Left-leaning voters in the riding, which is mostly middle-class with large Jewish and Italian populations, say they will be watching polls closely.

Paul Di Prospero, a 31-year-old teacher, is the only resident on his street with a Liberal lawn sign, but he wavered when asked what he would do if Mr. Thomson appeared to pull ahead. "That's going to be a hard one for me, let's put it that way," he said. After thinking for a few minutes, he said he would definitely vote Liberal.

"I'm sort of centre, you know, and I'll waver left to right," said Brian Ferstman, a 63-year-old lawyer living a few houses away. "I've been a Harper supporter generally, because I didn't think we had much of a viable alternative…[but] I worry about a party being in power too long."

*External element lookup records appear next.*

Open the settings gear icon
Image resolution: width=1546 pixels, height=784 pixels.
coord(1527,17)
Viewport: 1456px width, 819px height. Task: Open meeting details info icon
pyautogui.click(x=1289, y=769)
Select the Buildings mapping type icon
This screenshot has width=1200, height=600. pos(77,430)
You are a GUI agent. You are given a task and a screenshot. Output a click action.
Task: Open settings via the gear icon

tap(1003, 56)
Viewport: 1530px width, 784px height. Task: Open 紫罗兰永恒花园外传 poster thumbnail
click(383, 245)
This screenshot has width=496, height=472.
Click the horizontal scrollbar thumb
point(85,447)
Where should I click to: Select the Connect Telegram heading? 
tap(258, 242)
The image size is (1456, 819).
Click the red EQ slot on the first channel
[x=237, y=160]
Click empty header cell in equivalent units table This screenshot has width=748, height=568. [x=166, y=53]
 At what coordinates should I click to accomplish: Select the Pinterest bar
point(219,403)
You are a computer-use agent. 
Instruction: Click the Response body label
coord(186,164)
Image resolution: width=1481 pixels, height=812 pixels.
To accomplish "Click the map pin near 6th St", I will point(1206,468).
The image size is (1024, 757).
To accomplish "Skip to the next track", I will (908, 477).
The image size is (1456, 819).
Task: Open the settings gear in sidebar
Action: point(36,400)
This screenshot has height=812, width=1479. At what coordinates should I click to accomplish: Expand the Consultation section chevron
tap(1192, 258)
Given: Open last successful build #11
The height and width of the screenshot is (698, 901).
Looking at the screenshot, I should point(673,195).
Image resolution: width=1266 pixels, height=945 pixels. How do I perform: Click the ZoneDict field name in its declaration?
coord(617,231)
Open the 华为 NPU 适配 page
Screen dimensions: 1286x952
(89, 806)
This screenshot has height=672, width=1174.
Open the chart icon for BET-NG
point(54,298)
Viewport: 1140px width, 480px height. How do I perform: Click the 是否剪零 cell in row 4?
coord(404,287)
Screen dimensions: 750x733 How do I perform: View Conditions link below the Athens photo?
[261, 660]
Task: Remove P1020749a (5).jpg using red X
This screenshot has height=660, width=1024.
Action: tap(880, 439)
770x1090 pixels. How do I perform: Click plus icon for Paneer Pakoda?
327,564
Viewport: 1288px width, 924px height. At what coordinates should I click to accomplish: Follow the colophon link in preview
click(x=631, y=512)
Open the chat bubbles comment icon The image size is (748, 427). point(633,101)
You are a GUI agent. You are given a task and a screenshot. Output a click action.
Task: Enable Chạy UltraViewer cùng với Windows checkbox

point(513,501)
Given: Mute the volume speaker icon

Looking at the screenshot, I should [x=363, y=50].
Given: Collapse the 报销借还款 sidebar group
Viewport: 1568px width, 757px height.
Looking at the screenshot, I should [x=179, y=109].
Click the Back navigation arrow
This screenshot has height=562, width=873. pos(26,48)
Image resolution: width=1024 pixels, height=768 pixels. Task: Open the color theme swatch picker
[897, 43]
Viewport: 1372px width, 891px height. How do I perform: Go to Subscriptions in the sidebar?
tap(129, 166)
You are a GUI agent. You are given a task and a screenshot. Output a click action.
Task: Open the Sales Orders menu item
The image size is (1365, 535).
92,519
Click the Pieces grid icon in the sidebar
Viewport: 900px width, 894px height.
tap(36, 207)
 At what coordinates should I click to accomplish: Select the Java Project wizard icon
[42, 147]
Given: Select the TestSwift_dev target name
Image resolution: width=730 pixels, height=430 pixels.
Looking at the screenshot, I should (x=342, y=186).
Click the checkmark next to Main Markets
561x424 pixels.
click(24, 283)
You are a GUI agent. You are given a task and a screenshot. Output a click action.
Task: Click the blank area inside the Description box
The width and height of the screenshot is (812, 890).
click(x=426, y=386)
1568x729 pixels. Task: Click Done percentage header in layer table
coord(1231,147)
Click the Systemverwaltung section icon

So far, Mr. Oliver's lawn signs dominate the riding, and local polls put him ahead, but by a slimming margin. A Forum Research poll two weeks ago had Mr. Oliver at 41 per cent, Mr. Mendicino at 34 per cent and the NDP at 20 per cent.

Mr. Oliver did not provide an interview, but in a statement e-mailed by his campaign team, he listed seniors' benefits and a $42-million Aging and Brain Health Centre among the benefits he had brought to the riding as MP and as minister.

Two debates have been proposed, but the time and place are not set.